I didn't get to say Poor Natasha this week! Her inner freak-a-leak came out to play. Get it, girl! The guys liked her "personality" from the photo. How ironic, since she's always the girl in the background that never speaks. I hope this helps her bust out of her shell; although I'm not sure if there will be time for her to talk with the trifecta of Taylor, Arian and Jody running around.

I have to say, it's not just Arian that has a Dancing with the Stars-style tan. Hello, Taylor! One of the highlights of the episode was when Steve told his mom that Taylor "is gonna be a nightmare." He is not a huge fan of hers. Speaking of Steve's mom, I'm calling foul. There's no way she's old enough to have given birth to him. That's his sister. She doesn't look like she's had a bunch of work done. Was she like 9 when she had him? Not judging, just asking!

I respect Abiola's reservations about Terrence. I'm glad she didn't express them in the form of a list, because that's just plain bitchy. She was very mature about it this week, and I hope Steve finds someone better for her.

I thought Jacklyn's lingerie was cute and not at all inappropriate before she covered it up. It revealed less than a regular one-piece bathing suit does. What was her problem?

I had a slight concern with the men wearing their pajamas as well. A lot of them selected silk-ish pants or shorts. This does not do much in the area of hiding things. You've got hot ladiez running around in their skivvies, there's likely to be a reaction! Maybe that's why Steve selected a robe as a part of his ensemble. Smart dude.

Jody's date was wearing old man (age-appropriate) pajamas, so she should have been really comfortable. She just looks for reasons to complain. Remove that javelin-sized stick from your bottom and just have a good time, Jody! Her date took his kid to The Who and AC/DC for his first concerts, I mean, come on! She got the coolest piece of man-meat in the bunch.

Jessa told her date that he is "totally suave" and he replied with, "Well, shoot! Who knew?" Nice one, Rico.


Arian was all talking about following "the book" in one sentence and then takes homeboy into the bedroom for a massage in the next. Classy as usual. I believe she just got a massage, but she never said where. Scandalous!

Speaking of typical, Taylor got wasted and felt her own boobs before holding court about her date's <lack of> finances. She was crazy heinous to him. I understand not being interested in him, for whatever reason, but there's no excuse for being a total jackhole to him.

I love the first-date kiss duck-and-roll and plenty of these girls demonstrated their techniques!

I'm pretty shocked that inebriated Taylor didn't throw up after all that rolling around on the floor. Usually, those two things don't mix. Stasha described her as "sorority-quality wasted." Point for Stasha! I was equally shocked that Jody helped Taylor, and that Taylor actually appreciated it. That would make for an interesting alliance. What's next, Jacklyn and Arian getting BFF tattoos?

If Taylor is so smart and everyone else in the world is dumb then I feel like we're all being Punk'd. Please stop this ride, I'd like to get off! What the funk was up with her hair and outfit again in group therapy? Does she think it's some kind of pseudonym for costume party?

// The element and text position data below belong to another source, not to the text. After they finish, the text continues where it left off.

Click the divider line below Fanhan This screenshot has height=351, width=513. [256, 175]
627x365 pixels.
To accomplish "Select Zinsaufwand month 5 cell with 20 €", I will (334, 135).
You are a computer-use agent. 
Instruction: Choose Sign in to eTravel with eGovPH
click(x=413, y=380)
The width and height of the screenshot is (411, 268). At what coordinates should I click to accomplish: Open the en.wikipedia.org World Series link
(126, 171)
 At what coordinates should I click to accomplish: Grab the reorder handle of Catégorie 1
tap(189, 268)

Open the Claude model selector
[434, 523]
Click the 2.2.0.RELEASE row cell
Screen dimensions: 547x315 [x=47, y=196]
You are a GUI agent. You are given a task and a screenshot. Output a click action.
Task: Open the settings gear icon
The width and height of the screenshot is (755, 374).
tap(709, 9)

Taylor flat-out lied (or at least the producers of the show would lead us to believe) about not being interested in her dude because he wants to be an actor. Yes, I understand the magic of editing, but that doesn't erase the fact that she called him out in front of everybody and told him to his face that she's not interested in dating anyone without the greenbacks. I'm not heartless, we found out the reason she only wants to date guys with money last week, and it's legit. That's not a reason to be obnoxious to someone who doesn't meet your standards. Take some manners classes, clown!